Hope you don't mind me posting this?

This is what I use, very good block!

Oh, for those wondering this is the full Copper nickel plated version.

A long time ago Danger Den used to make a full 99.9% silver block because silver transfers heat better than most metals, but in this day and age you will most likely never see another? Harder than hell to find a picture of this block.

More the merrier, is all about sharing knowledge.  Very organized guide brightstar you found there.

brightstar:

A long time ago Danger Den used to make a full 99.9% silver block because silver transfers heat better than most metals, but in this day and age you will most likely never see another? Harder than hell to find a picture of this block.

The thermal conductivity of silver and copper is almost identical (235 vs 221 BTU/hr*F*ft) and they are the best two metals for conductivity.  Silver costs $31 an ounce and copper $3 a pound.  You are right, we willl not see a silver block again.

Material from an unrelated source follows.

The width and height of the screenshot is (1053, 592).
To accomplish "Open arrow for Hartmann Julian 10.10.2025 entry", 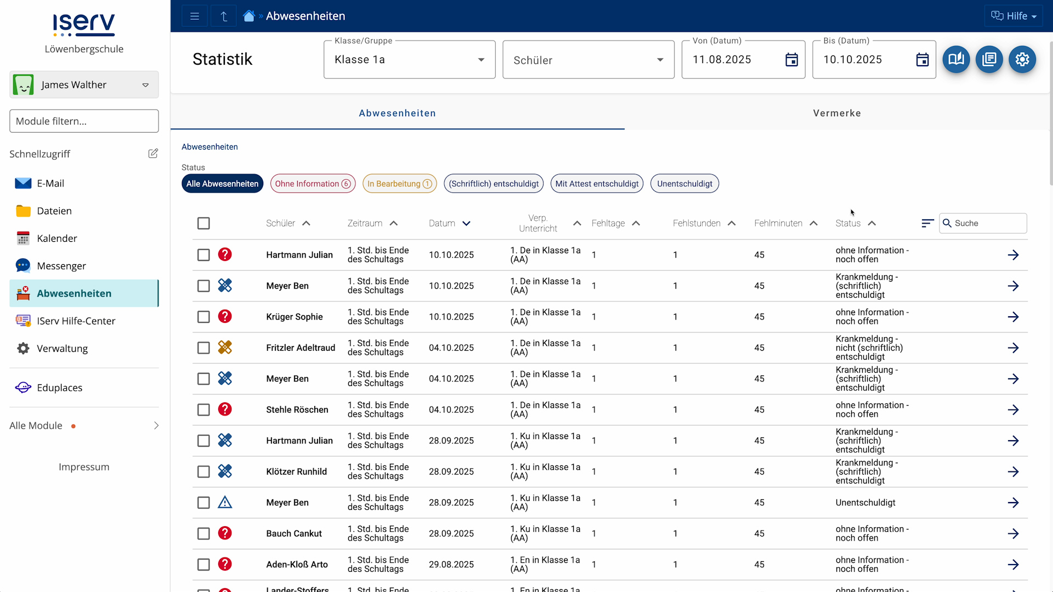I will point(1012,255).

This was about 10/11 years ago that DD made these when Silver was fairly cheap and copper was dirt. Heck, when is the last time you seen a full copper air cooler? I haven't since the old thermaltake blocks, and these blocks still stand up well against newer style heat pipe coolers.

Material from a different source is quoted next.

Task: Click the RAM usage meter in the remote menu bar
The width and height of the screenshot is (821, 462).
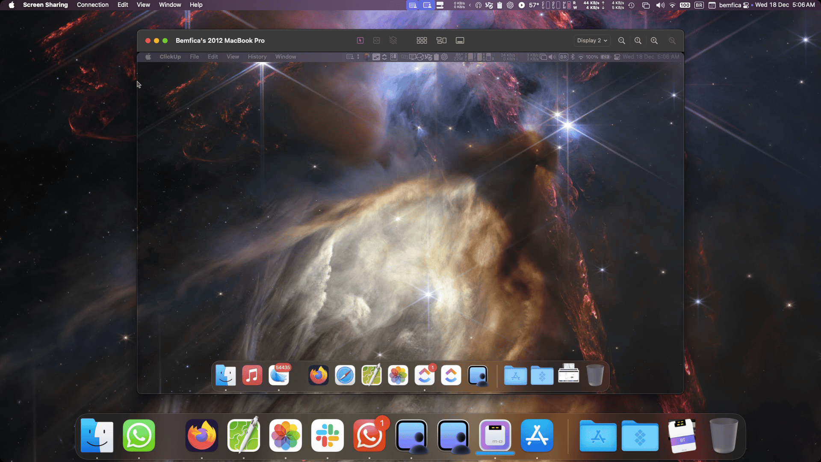Action: tap(488, 56)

Yah the silver blocks were more of a novelty, but still cool none the less, and no the silver blocks only got around 2c cooler if your lucky.

prtuc2:

Update on the water cooling kit the XSPC Rasa Kit is a great beginner loop without excessive cost and perform pretty much close to a custom loop.

There is two version:

XSPC Rasa 750 RS360

 

XSPC Rasa 750 RS240

 

Two kits are identical except one has a 240 radiator vs a 360 radiator.

 

 

I got the 360 one coz it is my first water cooling system, and I should say it is pretty good and easy to install, altho I should say if anyone gonna get this, you might wanna buy those long screws for fan to mount on radiator to make it easier to install. and the hose alone is enough the clamps were just overkill LOL (had to re-position the radiator and I could not pull the tube out of the nozzle, thats just shows how tight the fit is that you really would not need the clamp.. altho I put mine on just for show xD) and I got that Fesser Non-conductive coolant (clear) since I have heard bad things bout the dye'd ones leaving some residue in the loop. havent tried regular water on my system to compare if the coolant is good or not but I am satisfied w/ my temps right now.

Temps (PhenomII x4 925 2.8Ghz OC'd 3.4Ghz)

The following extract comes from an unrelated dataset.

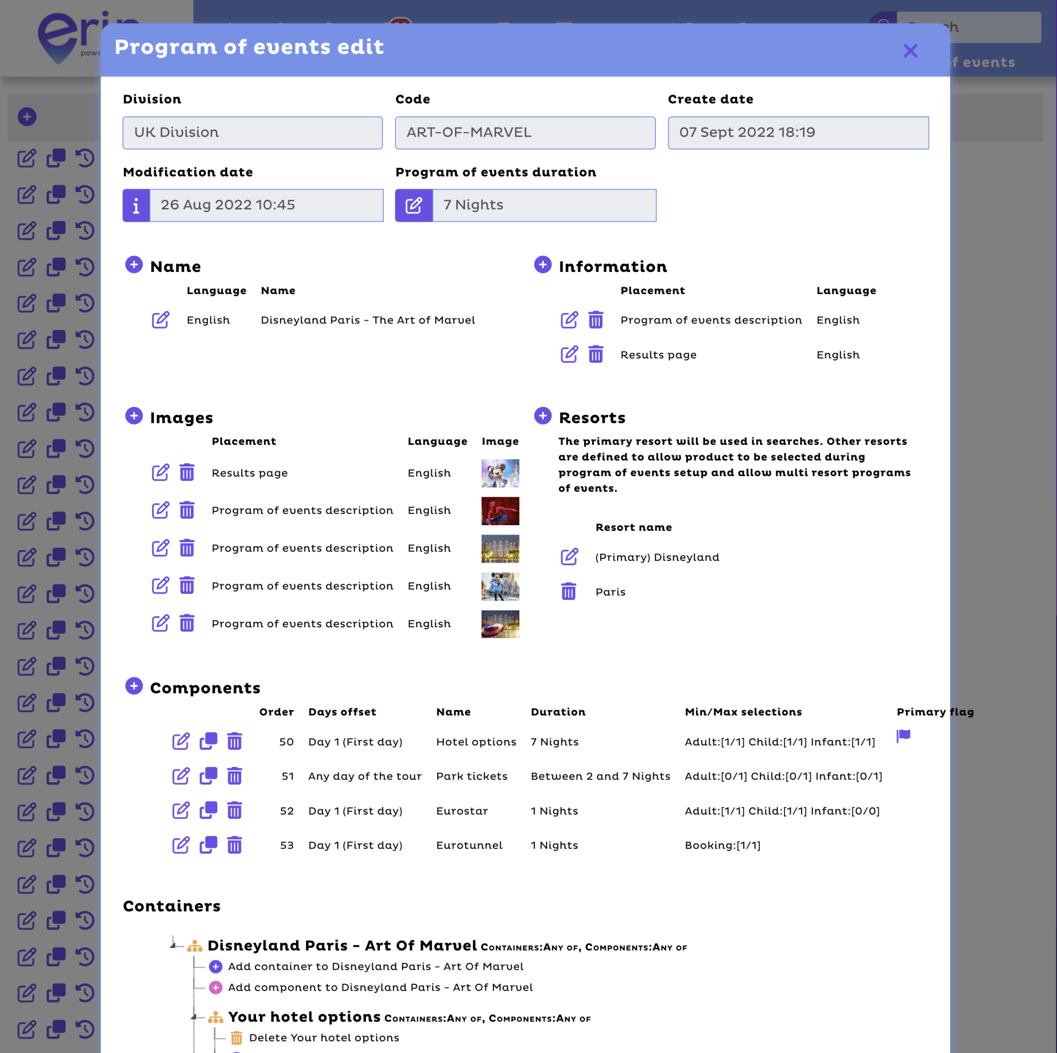Screen dimensions: 1057x1053
Task: Collapse the Disneyland Paris - Art Of Marvel container
Action: click(x=173, y=945)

Temps recorded by HWMonitor, Load temps tested w/ Prim95 on Maximum heat/power settings and ambient temp is 60

CM Hyper 212+ :

Idle: 37-40

Load: 57-64

 

 XSPC Rasa 360 (CPU OC'd to 3.8Ghz)

Idle:  25-30 (hovers back and forth)

Load : 45

 

 

As you can see that is quite some numbers, hoping to get a replacement CPU (prolly will switch to the 4core bulldozer this black friday if it goes on special price and will stick w/ it til' the piledriver comes out. I Have no use for 6/8cores atm since this is just a gaming PC at this moment and have not had the need to use photoshop/sony vegas lately)

 

System:

Gigabyte 990FXA-UD3

Corsair Vengance 16Gb 1600

Sapphire Flex 6870 + XFX 6870 Xfire

Corsair TX 950

PhenomII x4 925 (2.8Ghz) OC'd 3.8Ghz

Coolant performance in that article you see distilled water + pt nuke is about as good as other coolants.  Like you said those coolants with dyes can leave some nasty residues inside the loop and will be tough to clean out.